**What is expected**
Reproduce the items word for word, starting with the line that contains "You are a GUI" and going on through the end of the items, with both ends included. Leave the pictures out of your answer.

**Data section**
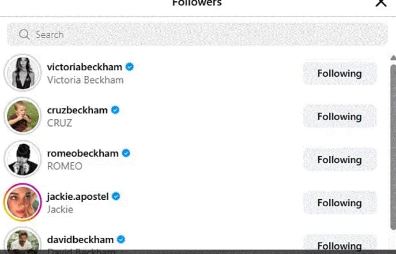
Task: Click davidbeckham's verified badge
Action: 121,239
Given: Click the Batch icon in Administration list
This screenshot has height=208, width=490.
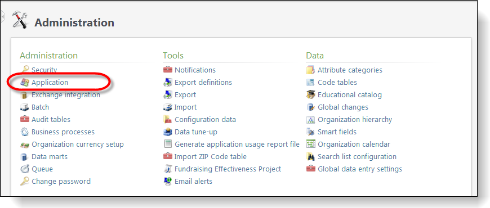Looking at the screenshot, I should coord(24,107).
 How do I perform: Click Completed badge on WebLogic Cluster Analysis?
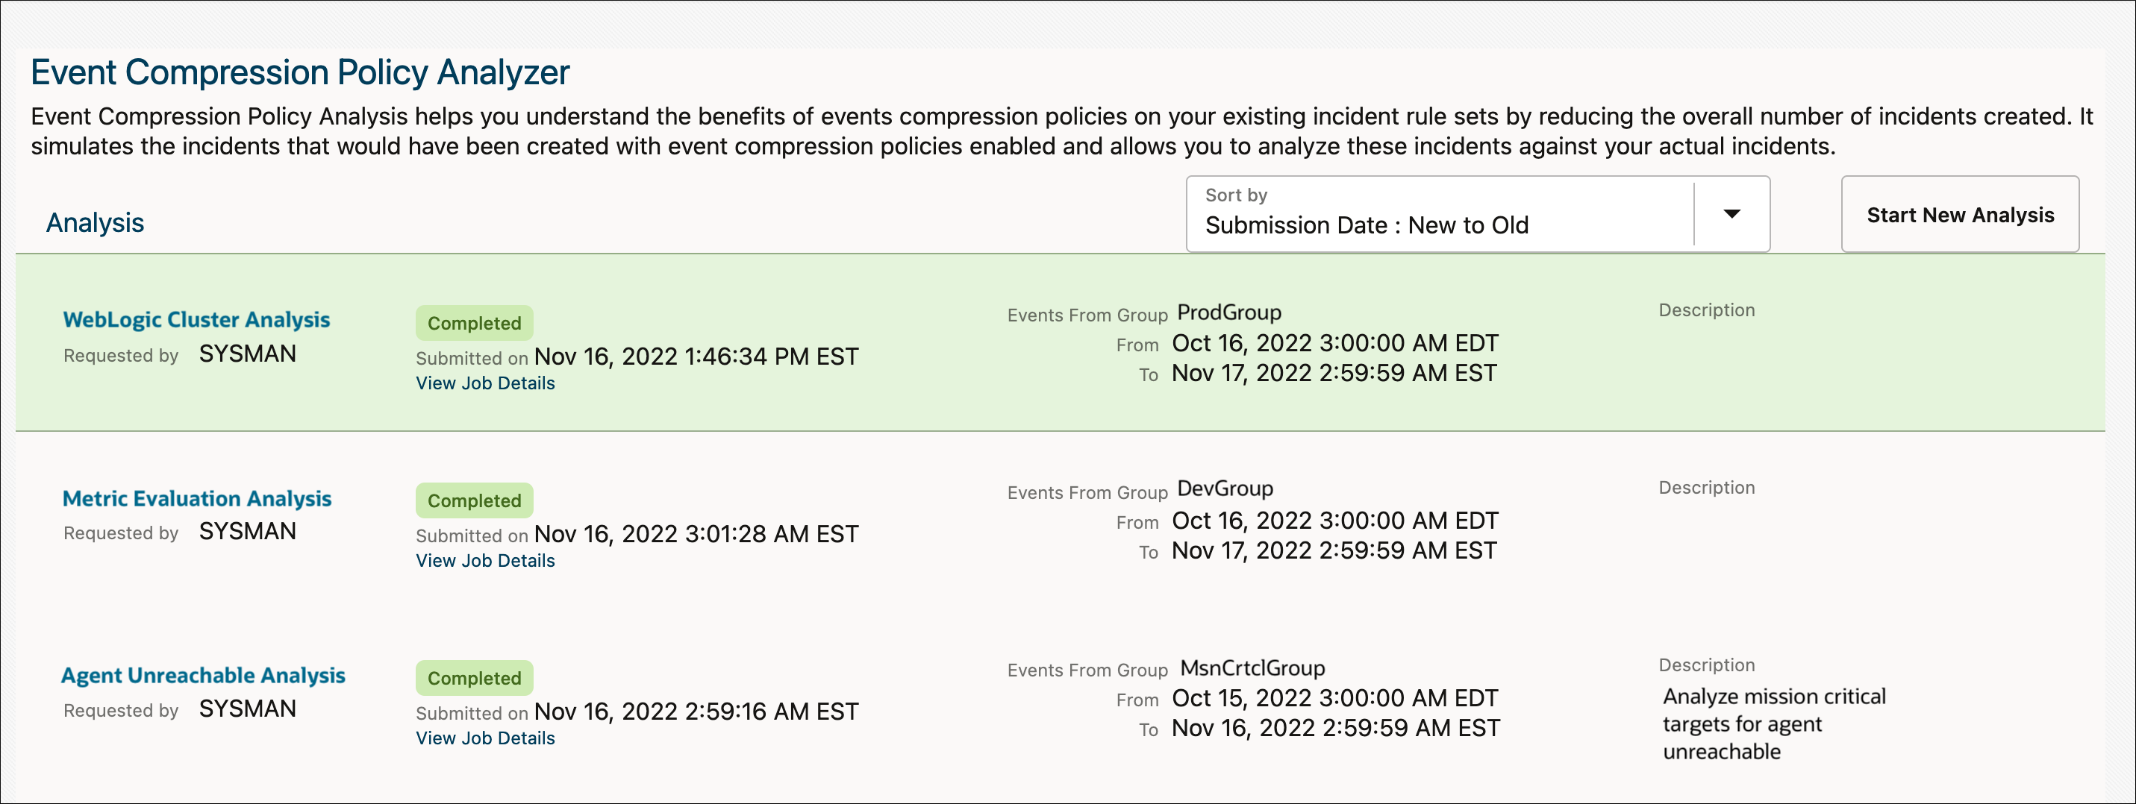tap(474, 323)
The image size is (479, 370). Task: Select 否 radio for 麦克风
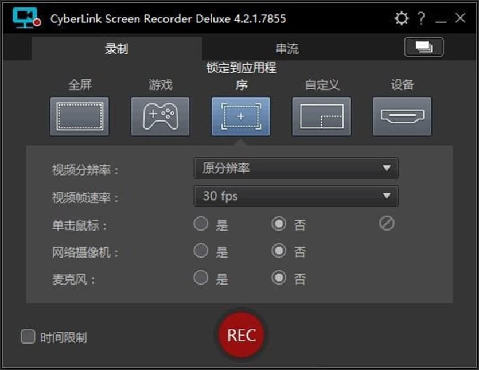281,279
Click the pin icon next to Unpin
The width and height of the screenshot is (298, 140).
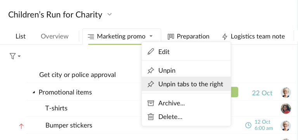click(151, 70)
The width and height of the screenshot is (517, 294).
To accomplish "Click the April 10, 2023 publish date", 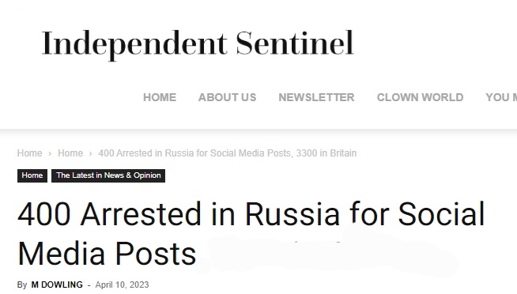I will tap(122, 285).
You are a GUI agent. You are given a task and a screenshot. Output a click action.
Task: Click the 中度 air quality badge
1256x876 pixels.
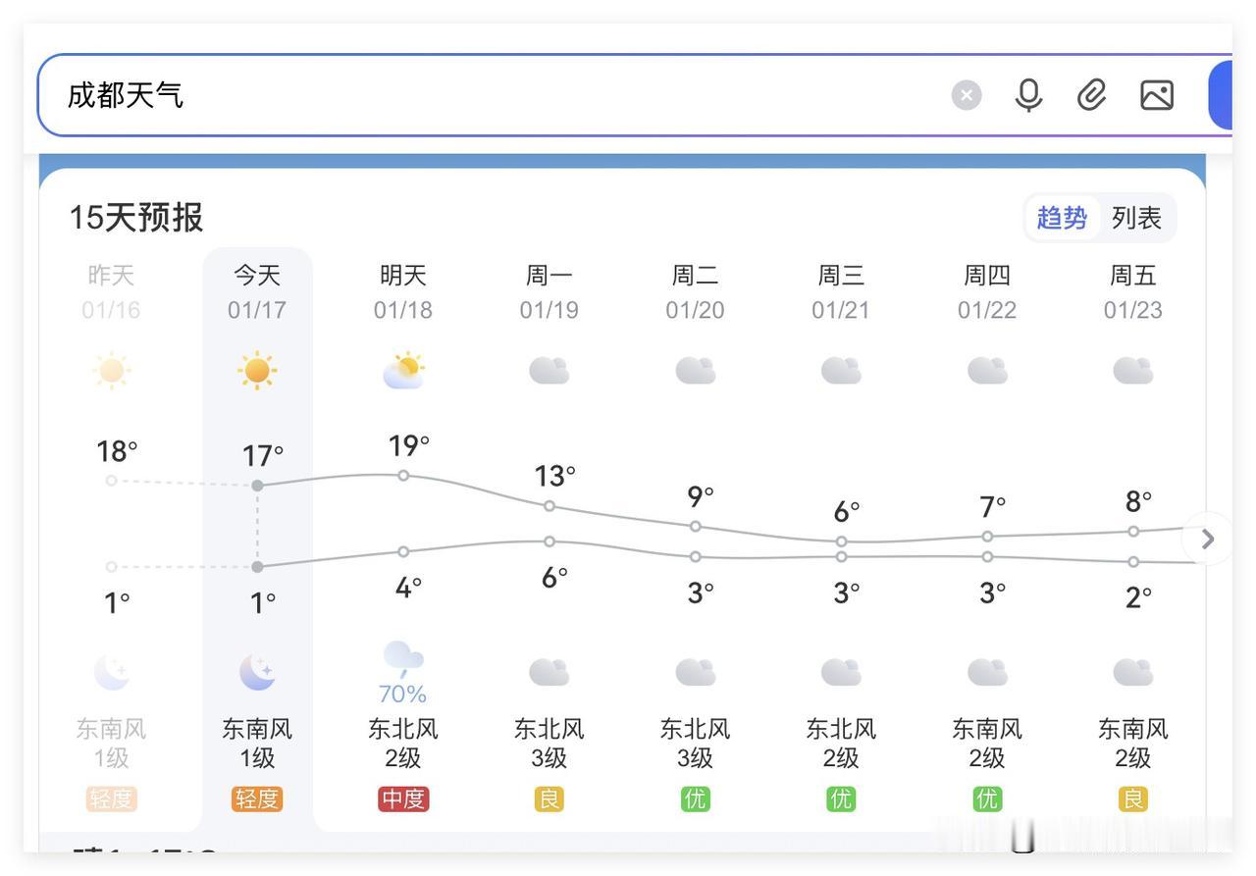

**Exercise result**
You are a GUI agent. You are given a task and a screenshot. Output a click action.
Task: Click the 中度 air quality badge
1256x876 pixels.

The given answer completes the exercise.